En 1712, Jean Angran de Rueneuve reprend les propos de Louis Liger d’Auxerre, en 1700, sur l’ajout de produits aromatisant (graine d’Orvalle) dans le produit fini, qui selon eux, tendait à corrompre le vin, Jean Angran de Rueneuve n’était pas opposé à l’ajout de racine d’Iris pendant la fermentation pour améliorer le goût du vin.110
Louis Liger est plus vindicatif et virulent sur les pratiques mentionnées plus tôt : « Loin de tous ces mélanges, qui gâtent le vin, au lieu de luy faire venir comme un surcroît de bonté : qu’on n’employe les framboises que pour manger, ou donner du goût à des confitures, & non pas dans la pensée de rendre agréable celuy du vin ; & qu’on rejette ces peaux d’orange, ces clouds de girofle, & cette cannelle, comme épices à faire cracher contre le vin où elles entrent ; il n’est que le goût naturel du vin111 ».
Conclusion
La philosophie des vins nature repose sur l’élaboration d’un vin qui ne contient que, et exclusivement, du moût de raisin fermenté depuis son élaboration jusqu’à sa consommation par le consommateur. Aucun produit stabilisant ou anti-oxydant ne peut être envisagé. L’affiche élaborée pour l’association des vins S.A.I.N.S, listant les différents intrants autorisés selon les pratiques œnologiques, confronte les pratiques de la viticulture traditionnelle, les vins labellisés bio et la biodynamie. (Ill. 1). Nous pouvons également ajouter à ce schéma une bouteille supplémentaire recensant les pratiques mentionnées à l’époque moderne (Ill. 6).

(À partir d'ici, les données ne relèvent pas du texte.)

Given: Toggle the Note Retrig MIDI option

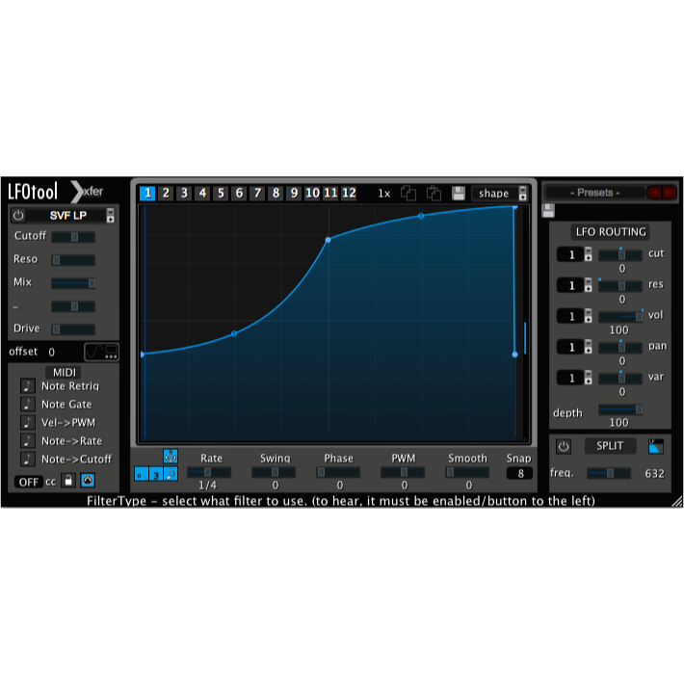Looking at the screenshot, I should click(27, 386).
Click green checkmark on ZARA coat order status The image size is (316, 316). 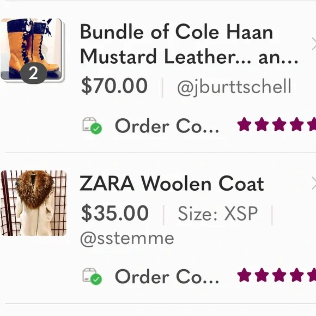(96, 279)
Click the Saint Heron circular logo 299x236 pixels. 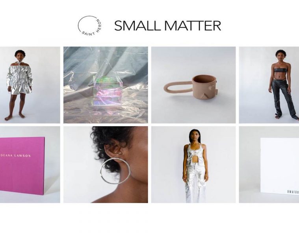tap(90, 26)
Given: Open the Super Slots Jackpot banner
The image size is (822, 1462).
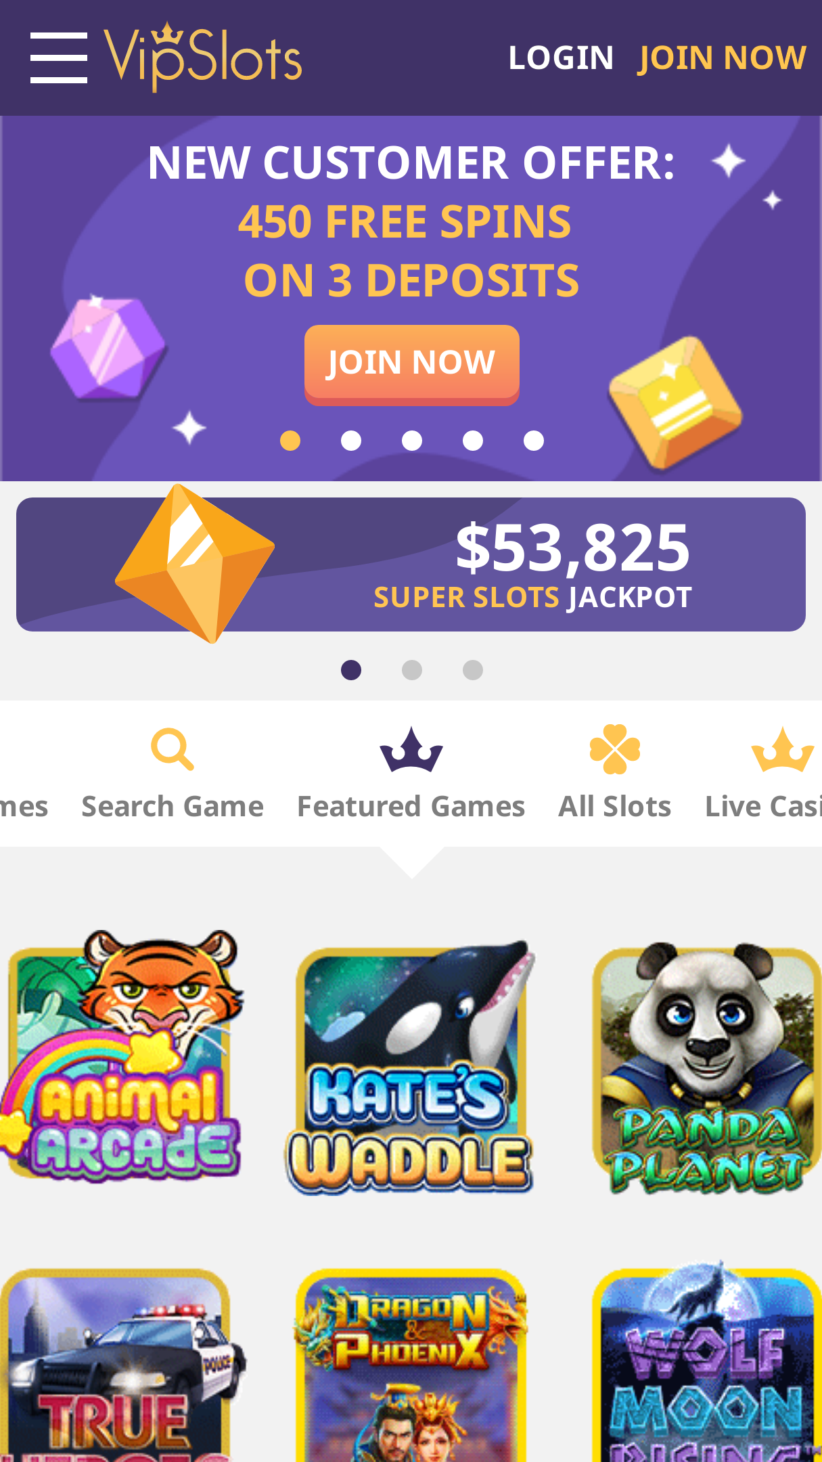Looking at the screenshot, I should coord(411,564).
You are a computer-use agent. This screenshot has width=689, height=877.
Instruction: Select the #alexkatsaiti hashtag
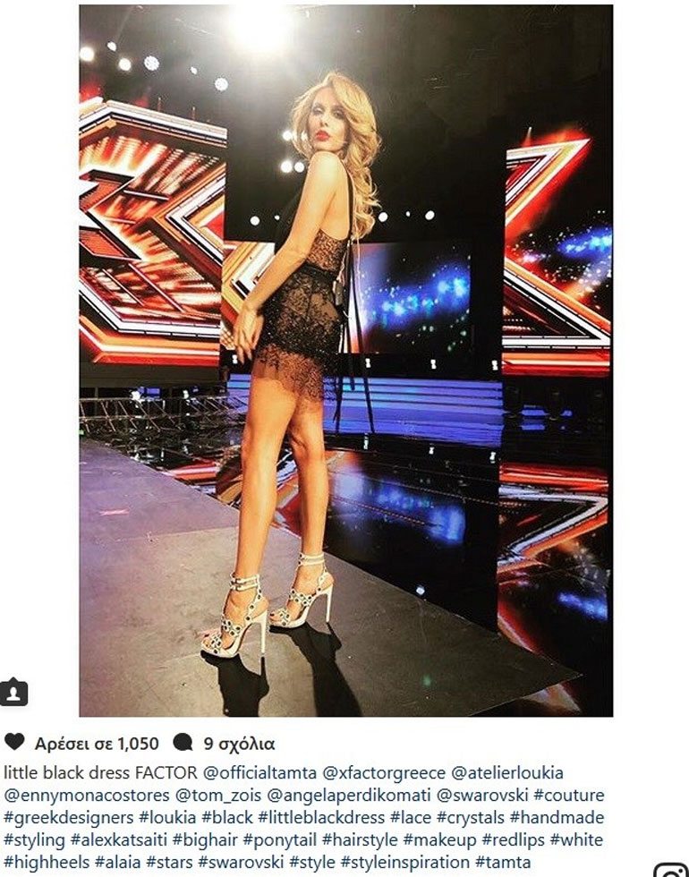click(118, 840)
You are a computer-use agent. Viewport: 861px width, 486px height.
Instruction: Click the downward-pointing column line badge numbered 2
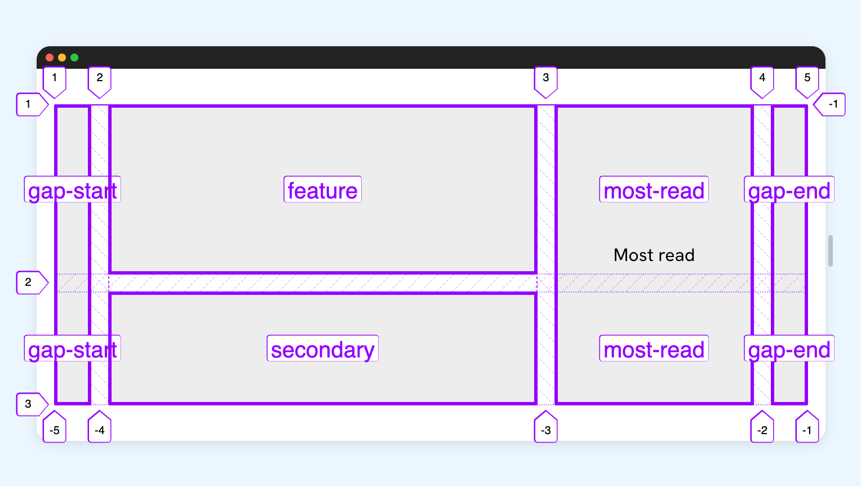tap(100, 78)
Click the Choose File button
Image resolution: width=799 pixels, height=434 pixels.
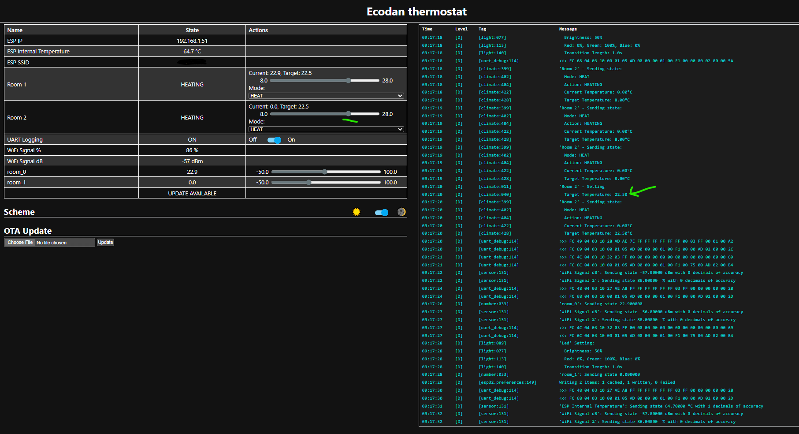coord(20,243)
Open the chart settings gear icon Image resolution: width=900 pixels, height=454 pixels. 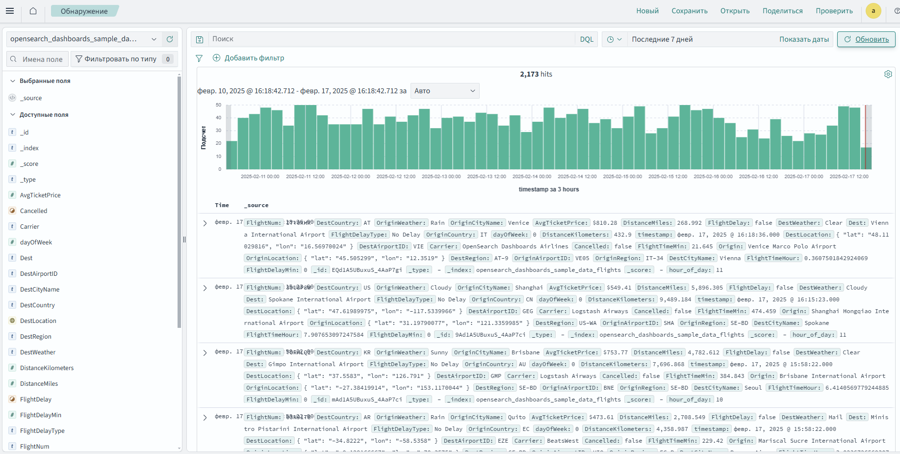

Les vins purs des xvie au xviiie siècles, sont des vins sans adjonction d’eau, voir sans adjonction de produit aromatisant. Leurs modes d’élaboration ne correspondent pas à la philosophie des vins naturels d’aujourd’hui. Les différents auteurs consultés, entre 1572 et 1765 traitent tous d’ajouts d’intrants aussi divers que variés à tous les stades de l’élaboration des vins.
Si la possibilité de faire des vins uniquement à base de jus de raisin fermenté sans aucun ajout de produit extérieur pour les stabiliser ou les rectifier a pu être pratiquée, elle n’est mentionnée par aucun d’entre eux.
La liste des intrants pouvant être utilisés à l’époque moderne, et non exhaustive à ce stade de la recherche, est presque aussi longue que celle que l’agriculture conventionnelle peut utiliser aujourd’hui parmi laquelle on retrouve des constantes : albumine (blanc d’œuf), colle de poisson et soufre. Nous aurions pu également ajouter les intrants qui sont utilisés à la fin du xive siècle112, non dans l’élaboration des vins, mais dans leur conservation ou correction pour les vins qui se sont altérés. D’autres sources restent encore à explorer car le sujet est vaste et les auteurs reprennent bien souvent ce que leurs prédécesseurs ont déjà publié.
Les élaborateurs de vins nature et naturels revendiquent un usage vieux de huit mille ans. Cela ne semble pas être le cas à l’époque moderne et aucun lien avec des pratiques historiques de cette période n’a pu être établi en l’état actuel de nos recherches.